→ **Exercise**
No picture should appear in the copy. Transcribe exactly, and only, the lines from the one with "Click D12's Q=2 kN/m² load text" through the last line of the data below.

== Records for processing ==

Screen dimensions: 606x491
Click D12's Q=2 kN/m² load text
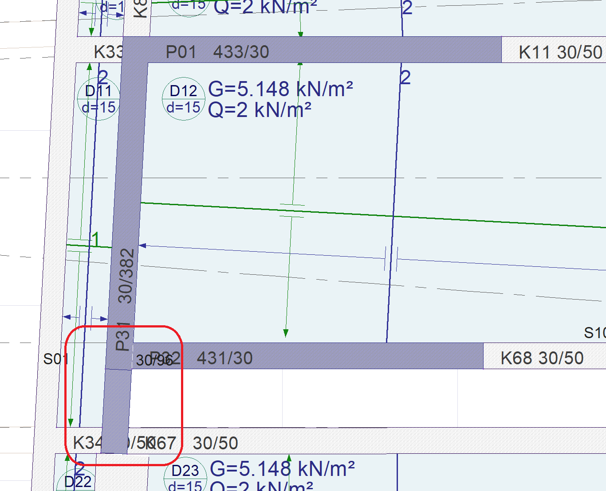pos(260,109)
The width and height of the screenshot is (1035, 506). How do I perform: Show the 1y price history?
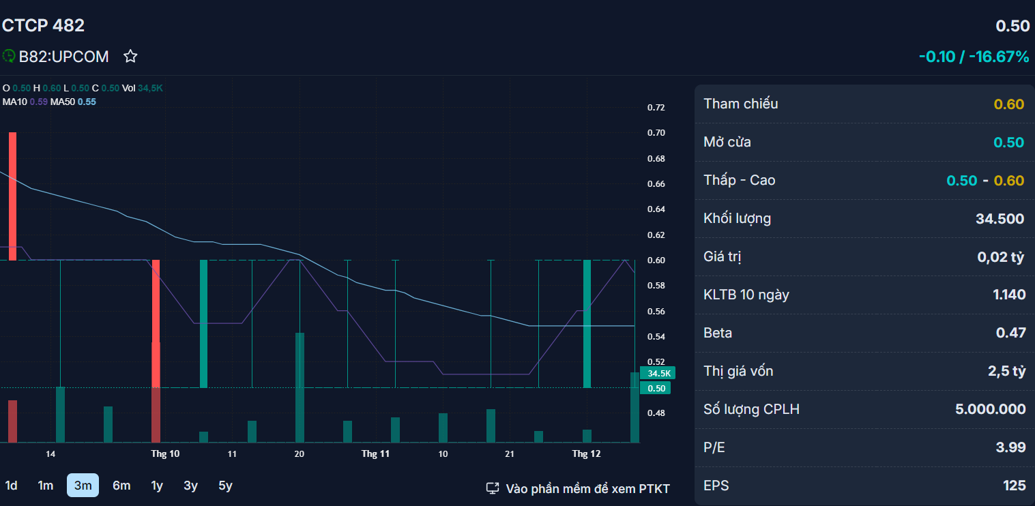pyautogui.click(x=157, y=486)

===

→ **Answer below**
Click D12's Q=2 kN/m² load text
pos(260,109)
The width and height of the screenshot is (1035, 506). How do I perform: Show the 1y price history?
pyautogui.click(x=157, y=486)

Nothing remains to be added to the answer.